Specifically, the team will examine the process of settlement nucleation and population aggregation as revealed in the archaeology of agricultural villages during the Middle and Late Neolithic (5,300-4,700 cal BC). The project examines dramatic changes in socio-economic organization and settlement patterns that occurred nearly a thousand years after farming was established in the Carpathian Basin. These changes include natural and cultural processes that led to the establishment of compact, nucleated, fortified, villages that grew by accretion into 'tells' (artificial mounds of stratified occupations that spanned several centuries and consist of layers of leveled wattle-and-daub structures, filled-in features, and burials). This multi-disciplinary research project at several Neolithic sites in the Sebes-Körös region, Hungary will test models of settlement aggregation and nucleation that can be used to explore similar social processes elsewhere in the world.

The main research objective is to test explanatory models for the emergence of nucleated agricultural villages that emphasize different causal factors (e.g., environmental changes, new animal husbandry practices, intensification of ritual and warfare, demographic transformation). The multi-disciplinary, international team will conduct systematic investigations at two tells and contemporary "flat" (non-tell) sites in the Sebes-Körös Region of Hungary. A geomorphological and soil coring program aimed at reconstructing the mid-Holocene hydrology of the region will also be conducted. Most data recovery and analysis will occur in Hungary, with only some samples for destructive analysis being brought back to the U.S. Data entry and artifact processing, cleaning, and sorting will occur daily at the research facility in Vésztõ.

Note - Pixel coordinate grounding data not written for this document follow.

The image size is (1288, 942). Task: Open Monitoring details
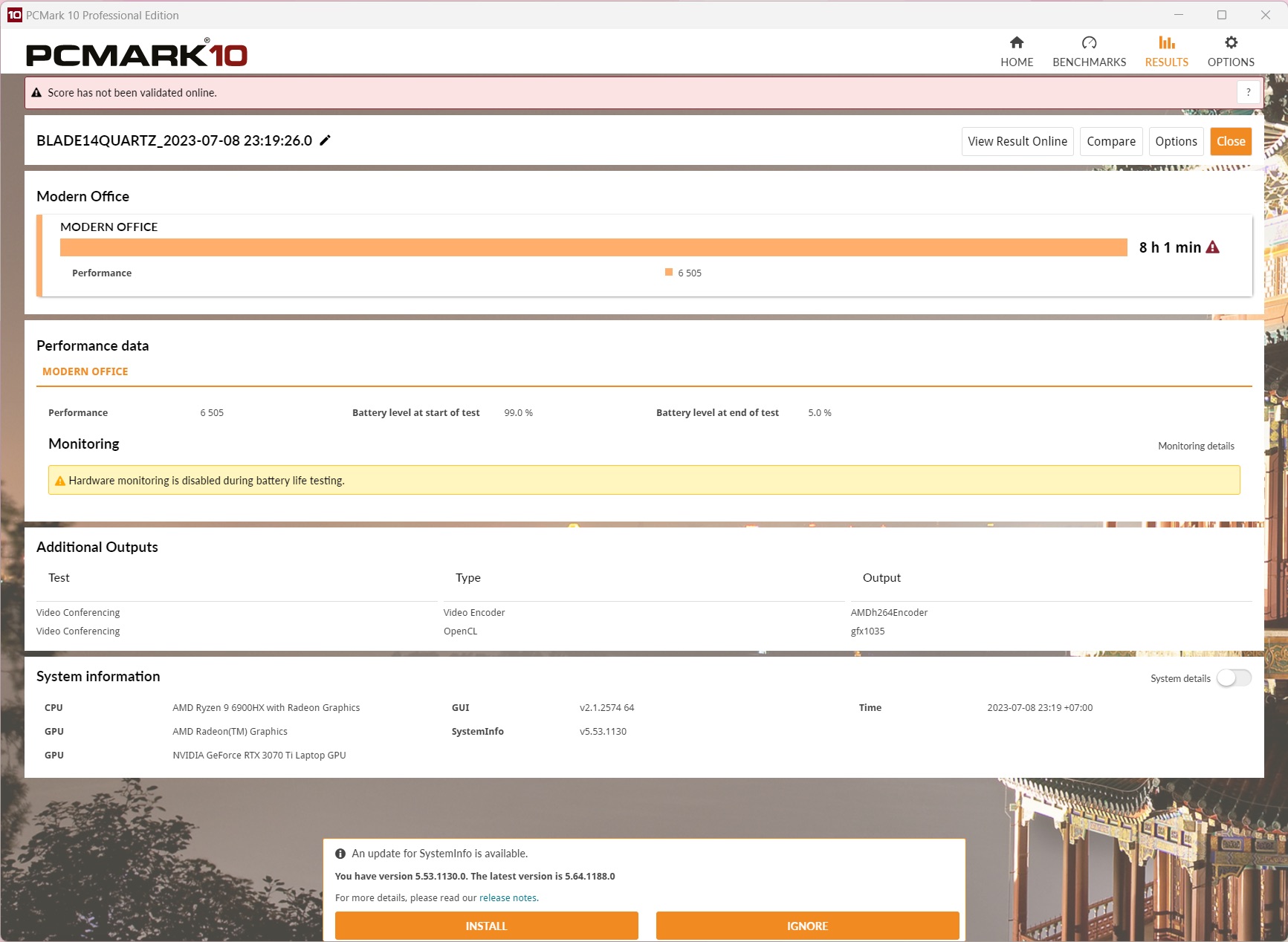[1195, 446]
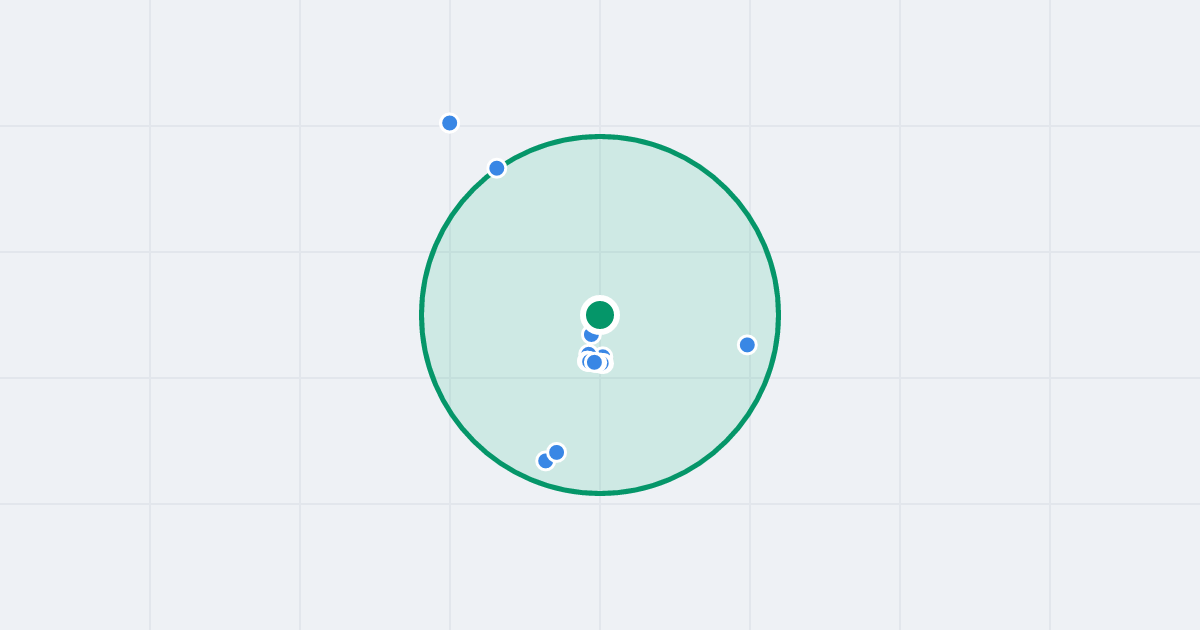Select the blue dot partly under the green marker

pyautogui.click(x=591, y=335)
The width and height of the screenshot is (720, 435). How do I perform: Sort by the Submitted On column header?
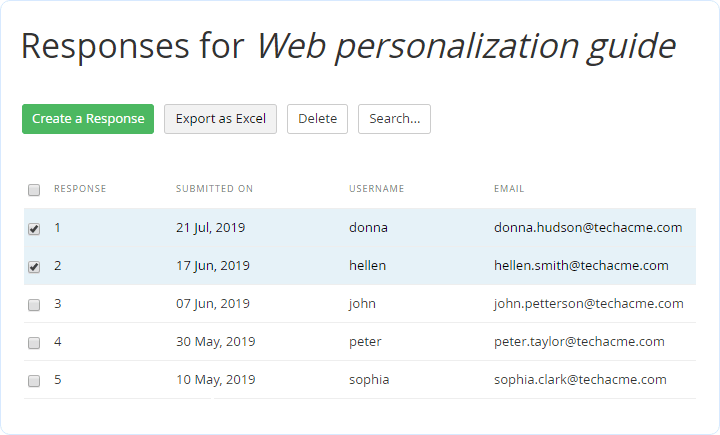click(x=214, y=189)
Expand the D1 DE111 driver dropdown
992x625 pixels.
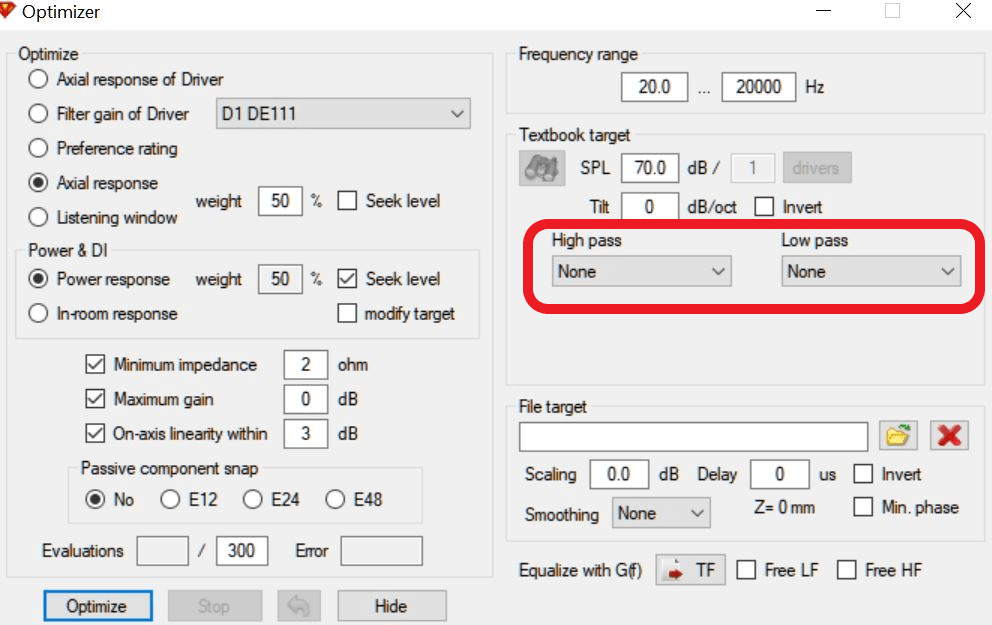343,114
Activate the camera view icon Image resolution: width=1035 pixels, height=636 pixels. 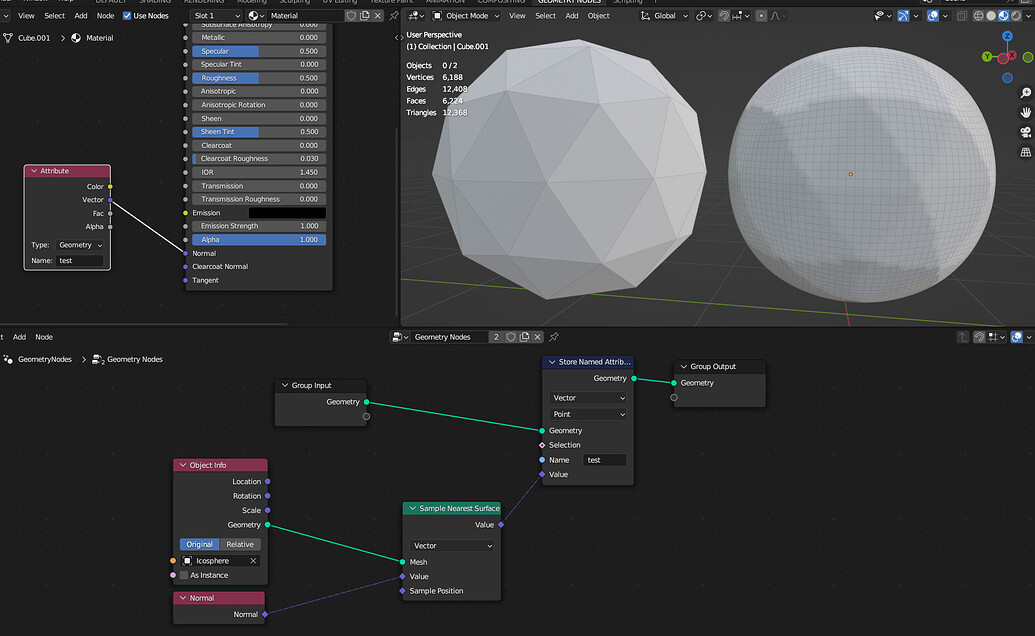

This study of nucleation in ancient village societies contributes to a broader anthropological understanding of the natural and cultural processes that laid the foundation for many other social changes, including the emergence of urbanization, territorialism and the development of economic and political complexity. By assessing independent lines of evidence, it will be possible to demonstrate how environmental, ecological, and social factors resulted in settlement nucleation, and eventually the development of large urban centers. Investigations of this long-term process on the Great Hungarian Plain will contribute to a general understanding of the social and structural dynamics within autonomous village or tribal societies that pushed and pulled them eventually toward social stratification, hierarchical organization, and urbanization.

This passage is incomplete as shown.